Boycott Watch  
October 2, 2008
Beijing Olympics - Final Report
Summary: The Olympics boycott efforts failed, just as Boycott Watch predicted.
    The Thursday, September 25, 2008 edition of the Wall Street Journal reports that due to the success of the 2008 Beijing Olympics, businesses are already looking forward to investing in future Olympic Games. While the quarterly reports of the main sponsors have yet to be released, this report clearly tells us that the Olympics were very profitable for advertisers, sponsors and vendors, despite the boycott calls.

    Much of the success was despite the efforts of China to make things difficult for the broadcasters.

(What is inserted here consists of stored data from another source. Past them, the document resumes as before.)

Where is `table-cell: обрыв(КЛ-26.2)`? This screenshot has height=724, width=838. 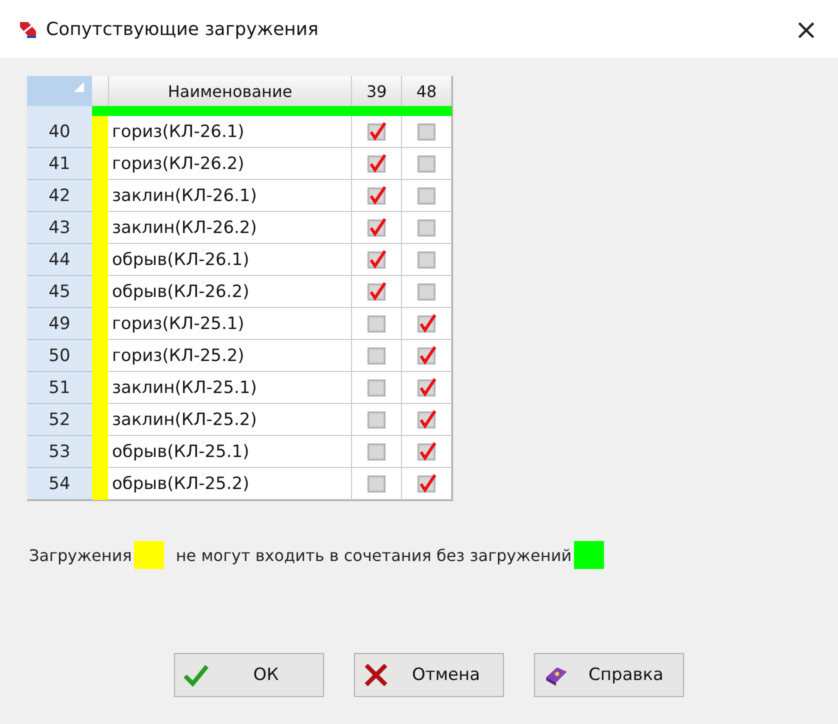
table-cell: обрыв(КЛ-26.2) is located at coordinates (230, 292).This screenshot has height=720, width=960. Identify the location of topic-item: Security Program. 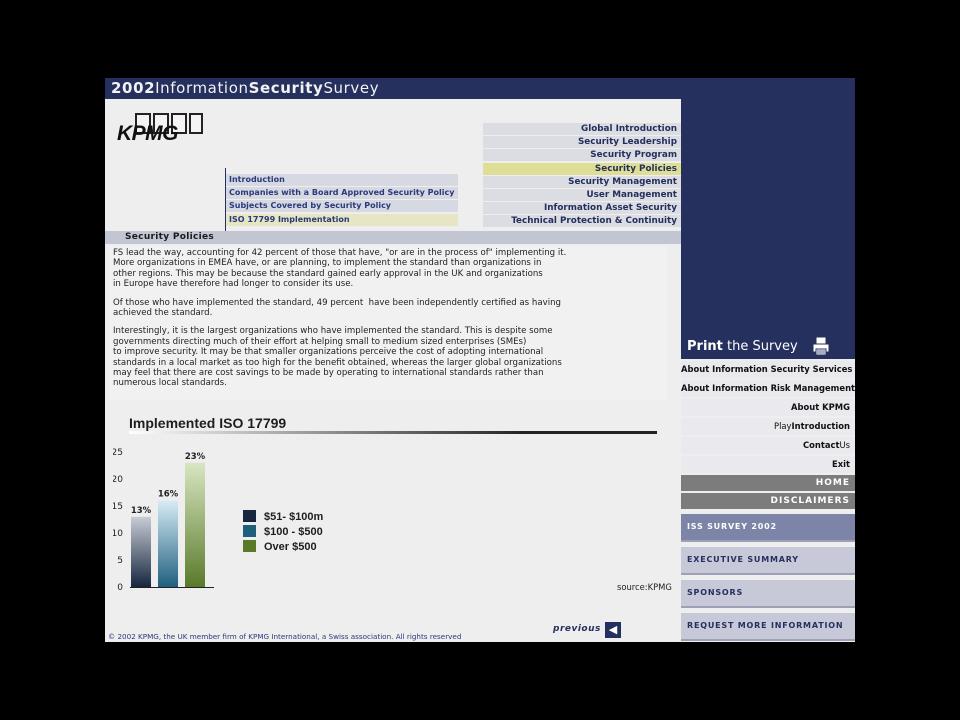
(582, 156).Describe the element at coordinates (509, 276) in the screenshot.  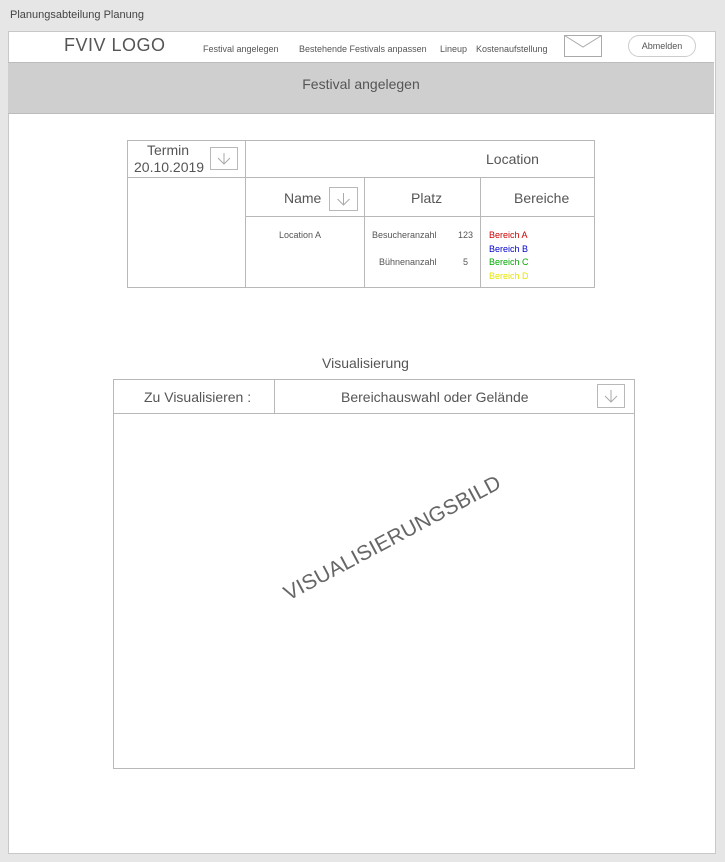
I see `bereich-d: Bereich D` at that location.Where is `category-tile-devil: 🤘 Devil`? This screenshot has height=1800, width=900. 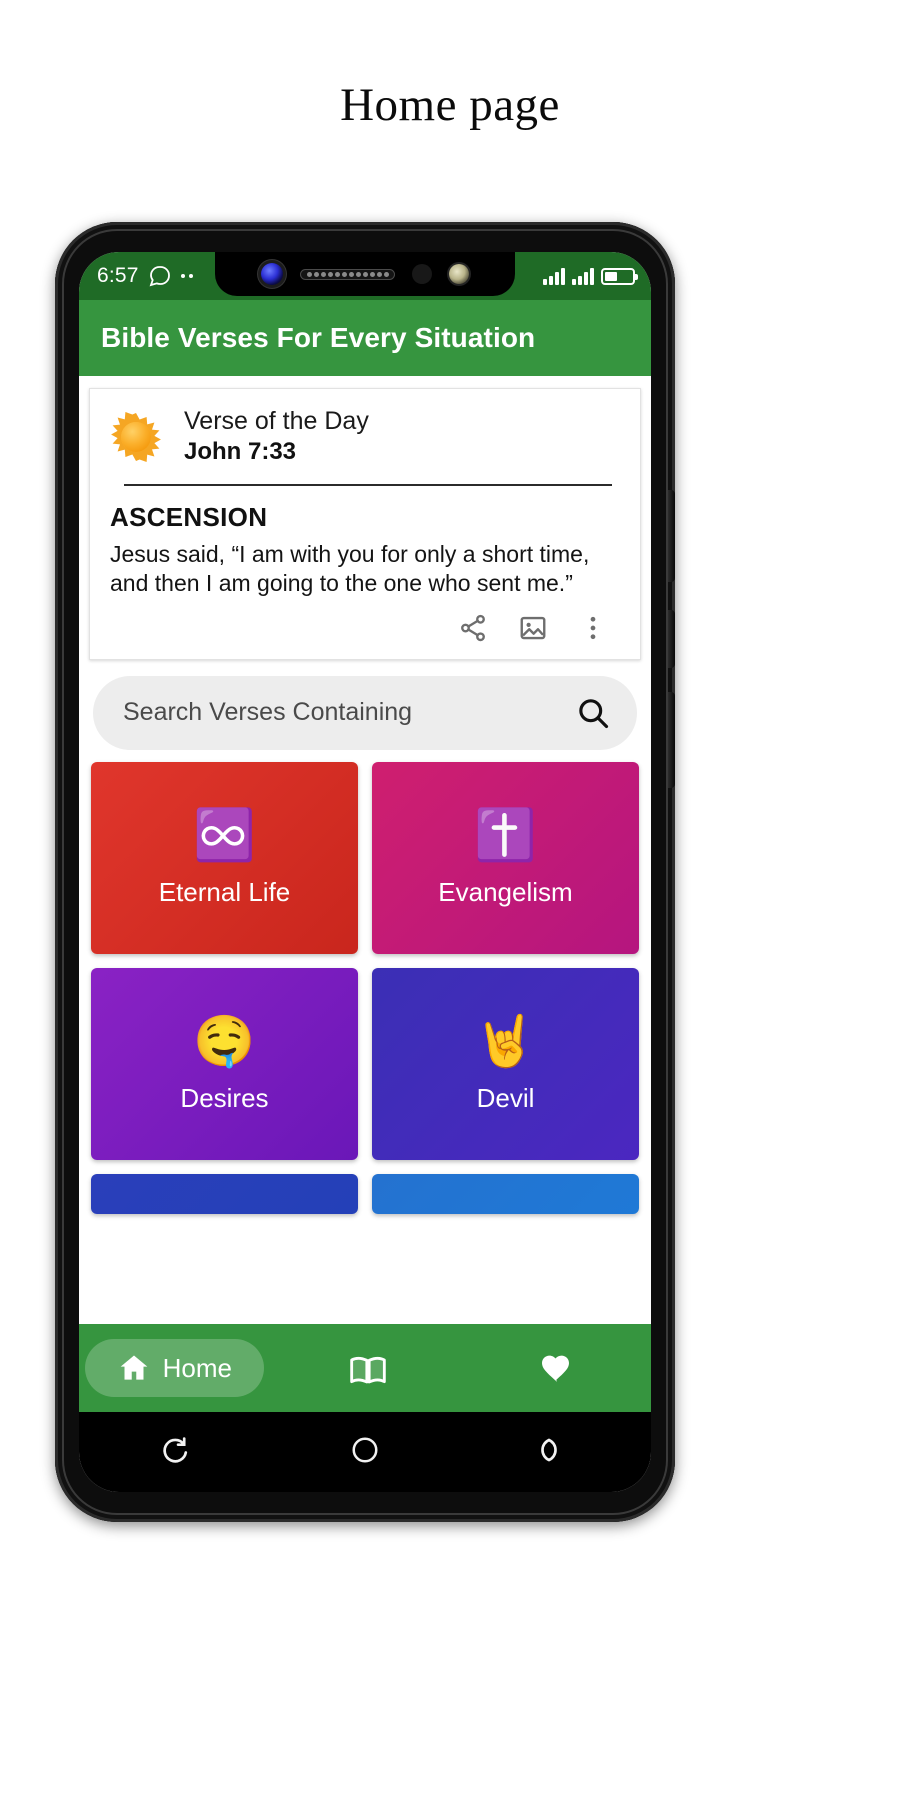
category-tile-devil: 🤘 Devil is located at coordinates (506, 1064).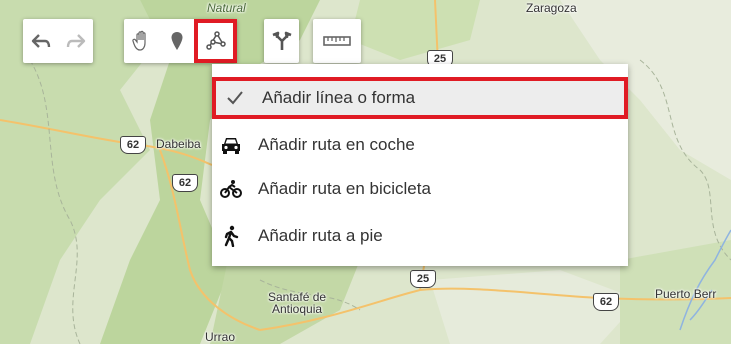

For example, broadcast crews were restricted where they could broadcast from, as well as the hours. China made sure that broadcasters only saw what they wanted the world to see. While the television broadcasters had restrictions, they also did a poor job in broadcasting, claiming events were live when they were not, sometimes just rebroadcasting events they just aired. Additional events were available on some extra cable channels, but were not advertised. To complicate matters, schedules were not advertised well, and many people did not know that YouTube was posting many events not available otherwise.

    On the Political Correctness front, events such as the Biathlon, which included sport shooting, was not aired, despite breaking news at the event. Sport shooters will tell you they are shooting paper which is "already dead," so there is no real sense of violence the networks claim, especially considering the fact that boxing actually requires inflicting injuries on ones opponent. While television network executives do not want to openly state they believe these sporting guns encourage violence, it is clear this is what they believe, despite the fact that the guns and ammunition involved are simply made to put a hole in paper, and not much more. Last we checked, human skin is tougher than paper, and the concentration needed to shoot like an Olympian is far greater than is used in the commission of a crime. In comparison, this would be like not airing NASCAR auto races because it encourages people to drive fast.

    Despite all the restrictions and problems, the Olympics broadcasts made money for everyone involved. It also lends credibility to the video survey Boycott Watch assembled, in which we asked people if they were boycotting the Olympics. In that video, people who were watching the Olympics were generally not boycotting the games or advertisers, despite knowing about the boycott, which also confirms our other reports.

    Also, Boycott Watch predicted the Olympics boycotts failed more than a month before the Olympics started. As usual, Boycott Watch was right when it came to predicting consumer trends related to consumer actions.